At that time, we met many regional banks.

One of them was Lakshmi Vilas Bank (LVB).

LVB had an interesting story.

The bank had a new management team in place. The bank was shedding its old image to bring out a new look.

The new management had a clear vision and set several goals. These included deposit and loan growth targets, CASA (current account saving account) ratio targets, a focus on retail loans, and the reduction in cost-to-income ratio.

So far so good.

But the bank had its own legacy issues. These were rising bad loans, a weak balance sheet with a poor capital adequacy ratio (CAR).

The falling CAR was a concern.

The CAR is the ratio of a bank's capital in relation to its risk-weighted assets and current liabilities. The RBI has set the minimum CAR at 9% for all banks.

A ratio below 9% indicates the bank does not have enough capital to expand its operations. It ensures that banks don't expand their business without having adequate capital.

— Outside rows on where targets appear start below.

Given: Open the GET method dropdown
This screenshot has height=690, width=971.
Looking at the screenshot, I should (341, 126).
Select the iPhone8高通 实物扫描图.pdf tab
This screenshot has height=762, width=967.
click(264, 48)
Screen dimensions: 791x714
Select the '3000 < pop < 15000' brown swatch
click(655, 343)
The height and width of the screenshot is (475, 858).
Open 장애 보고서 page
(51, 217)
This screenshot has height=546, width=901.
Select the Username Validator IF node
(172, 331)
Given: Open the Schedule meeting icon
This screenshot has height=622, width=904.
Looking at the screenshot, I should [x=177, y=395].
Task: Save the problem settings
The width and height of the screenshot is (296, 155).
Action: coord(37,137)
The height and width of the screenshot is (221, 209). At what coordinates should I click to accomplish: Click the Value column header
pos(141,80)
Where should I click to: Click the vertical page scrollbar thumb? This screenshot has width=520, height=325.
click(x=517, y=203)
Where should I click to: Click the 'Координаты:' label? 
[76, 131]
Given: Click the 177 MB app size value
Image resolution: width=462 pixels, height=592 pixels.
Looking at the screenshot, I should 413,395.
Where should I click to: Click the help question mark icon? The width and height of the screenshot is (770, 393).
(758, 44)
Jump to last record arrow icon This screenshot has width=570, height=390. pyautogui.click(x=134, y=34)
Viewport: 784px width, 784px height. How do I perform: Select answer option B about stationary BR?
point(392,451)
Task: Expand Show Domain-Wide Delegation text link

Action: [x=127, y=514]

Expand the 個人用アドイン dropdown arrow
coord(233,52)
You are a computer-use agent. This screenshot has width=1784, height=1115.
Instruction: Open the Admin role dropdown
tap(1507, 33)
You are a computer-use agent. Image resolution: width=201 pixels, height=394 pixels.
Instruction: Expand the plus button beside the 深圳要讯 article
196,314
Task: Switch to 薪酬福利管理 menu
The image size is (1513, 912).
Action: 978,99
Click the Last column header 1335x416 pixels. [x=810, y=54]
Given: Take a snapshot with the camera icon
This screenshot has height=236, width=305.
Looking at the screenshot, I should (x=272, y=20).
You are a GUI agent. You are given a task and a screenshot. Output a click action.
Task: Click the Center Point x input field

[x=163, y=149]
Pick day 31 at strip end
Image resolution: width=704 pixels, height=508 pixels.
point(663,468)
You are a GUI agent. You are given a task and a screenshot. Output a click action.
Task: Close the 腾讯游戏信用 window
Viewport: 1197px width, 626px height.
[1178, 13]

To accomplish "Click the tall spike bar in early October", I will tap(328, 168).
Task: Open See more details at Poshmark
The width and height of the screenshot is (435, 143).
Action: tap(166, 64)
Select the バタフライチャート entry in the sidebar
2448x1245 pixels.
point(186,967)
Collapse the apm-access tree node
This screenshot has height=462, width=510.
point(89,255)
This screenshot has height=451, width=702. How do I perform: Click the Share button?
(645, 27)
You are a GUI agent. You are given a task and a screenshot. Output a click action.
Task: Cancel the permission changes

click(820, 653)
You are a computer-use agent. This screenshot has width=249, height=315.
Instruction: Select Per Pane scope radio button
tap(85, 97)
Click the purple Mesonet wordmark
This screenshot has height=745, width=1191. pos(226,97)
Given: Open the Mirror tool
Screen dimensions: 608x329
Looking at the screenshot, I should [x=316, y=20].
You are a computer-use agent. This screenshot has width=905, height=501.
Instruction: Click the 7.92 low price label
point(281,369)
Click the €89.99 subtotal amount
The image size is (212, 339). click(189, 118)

On one hand, LVB had bad loan issues and on the other, it badly needed capital to shore up its CAR.

No doubt, raising capital reduces the chances of a bank's failure. It also improves the incentive to manage risk.

However, from the stock market's perspective, higher capital means a lower return on equity. This is because the bank's profits will be spread over a larger number of shares.

It also indicates the bank finds it difficult to maintain financial solvency with its current profits. Thus, it is in constant need of additional financing.

For us, this was a big red flag. We thought this could be the beginning of a vicious cycle.

How?

With the legacy bad loans, LVB had to set aside higher provisioning.

This would negatively impact the CAR. Thus, to shore up its CAR, LVB would need to raise even more capital!

This cycle would go on and on...

We were right.

Since the start of 2017, LVB raised capital three times.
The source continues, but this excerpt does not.